Text to read →
:::::

The above XML file contains a list of four students, each student having a name, a list of classes that he/she will attend and their grade. The student name is an attribute of the student tag while the class and grade are inner tags of the student tag.

Loading data from XML file

There are various ways how we can load data from XML files in the Java language, each have cons and prons. Two common ways are DOM and SAX. What are these and why we're using one and not the other? The main difference between the two is that the DOM parser loads the XML file in a tree structure using DOM related classes. Once loaded, we can then create our structure from the DOM tree. On the other hand SAX parser does not load the XML but triggers a series of events thought which we can build our structure. SAX does not load anything into the memory.

The SAX parser

Before proceeding, let's first understand the SAXParser and the required elements. The SAX parser requires a handler to handle the events triggered by the same SAX parser. The handler is a java class that extends the DefaultHandler and provides implementation for some (or many) of the methods in the default handler. Note that the default handler implements a set of interfaces and provides a default implementation (methods doing nothing) for all inherited abstract methods.

SAX Parser

The SAX parser is created using the SAXParserFactory and the XML file is parsed using the provided handler (the default handler in this case) as illustrated in the following example:


import javax.xml.parsers.SAXParser;
import javax.xml.parsers.SAXParserFactory;
import org.xml.sax.helpers.DefaultHandler;

public class Example1 {
  public static void main(String[] args) throws Exception {
    DefaultHandler handler = new DefaultHandler();
    
    SAXParserFactory factory = SAXParserFactory.newInstance();
    SAXParser p = factory.newSAXParser();
    p.parse(Example1.class.getResourceAsStream("Test.xml"), 
            handler);
  }
}

Note that, here I'm using the default package for all examples and the Test.xml file is in the same folder as the class files. If you move the classes into a package make sure to also move the xml file with them or emend the file path accordingly.

Executing the above example will produce nothing as the default handler simply ignores all events triggered by the parser. The SAX parses starts parsing the file and for every tag opened and close it invokes specific methods in the handler and pass the information from the XML file. Let's create a simple handler and some basic methods to helps us understand this better. This handler will be used to load a list of students from the XML file define above (Test.xml).

:::::

Written task A →
In the passage on loading XML data in Java:
(i) Is the student name an attribute or an inner tag of the student tag?
(ii) Which class must the handler extend?
(iii) What does running the first example produce?
Written task B → Can you rewrite the listing, starting with the line containing "Task: Click Make Chaff menu option" and going on through the end of the listing, with "notice" replaced by "banner" and everything else left as it is?

:::::

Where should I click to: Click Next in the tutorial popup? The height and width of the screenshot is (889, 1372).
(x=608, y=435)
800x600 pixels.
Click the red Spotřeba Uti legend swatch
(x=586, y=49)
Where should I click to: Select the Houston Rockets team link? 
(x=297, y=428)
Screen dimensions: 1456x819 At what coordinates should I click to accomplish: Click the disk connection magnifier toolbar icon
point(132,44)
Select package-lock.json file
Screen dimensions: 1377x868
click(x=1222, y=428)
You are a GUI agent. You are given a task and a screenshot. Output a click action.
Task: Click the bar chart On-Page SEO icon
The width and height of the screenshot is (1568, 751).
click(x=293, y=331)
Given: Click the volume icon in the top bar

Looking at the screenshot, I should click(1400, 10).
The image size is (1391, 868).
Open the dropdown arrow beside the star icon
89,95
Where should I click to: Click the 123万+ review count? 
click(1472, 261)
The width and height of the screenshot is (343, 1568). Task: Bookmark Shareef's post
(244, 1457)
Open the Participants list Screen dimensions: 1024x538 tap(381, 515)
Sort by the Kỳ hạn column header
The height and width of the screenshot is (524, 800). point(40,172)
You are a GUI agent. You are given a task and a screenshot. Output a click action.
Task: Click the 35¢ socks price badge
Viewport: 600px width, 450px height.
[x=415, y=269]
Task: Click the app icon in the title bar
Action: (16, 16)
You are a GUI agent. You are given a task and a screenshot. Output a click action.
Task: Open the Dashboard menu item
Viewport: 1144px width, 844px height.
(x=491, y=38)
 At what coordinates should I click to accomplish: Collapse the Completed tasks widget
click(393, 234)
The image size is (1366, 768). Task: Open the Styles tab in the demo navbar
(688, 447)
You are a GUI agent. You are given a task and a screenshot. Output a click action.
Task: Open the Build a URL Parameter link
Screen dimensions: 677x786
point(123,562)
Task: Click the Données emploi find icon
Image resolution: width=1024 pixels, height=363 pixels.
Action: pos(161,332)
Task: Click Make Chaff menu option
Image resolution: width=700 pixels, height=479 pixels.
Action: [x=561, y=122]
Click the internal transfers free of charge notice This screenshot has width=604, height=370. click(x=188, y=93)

:::::

Finished answer A →
(i) An attribute of the student tag.
(ii) DefaultHandler.
(iii) Nothing.

Finished answer B →
Task: Click Make Chaff menu option
Image resolution: width=700 pixels, height=479 pixels.
Action: [x=561, y=122]
Click the internal transfers free of charge banner This screenshot has width=604, height=370. click(x=188, y=93)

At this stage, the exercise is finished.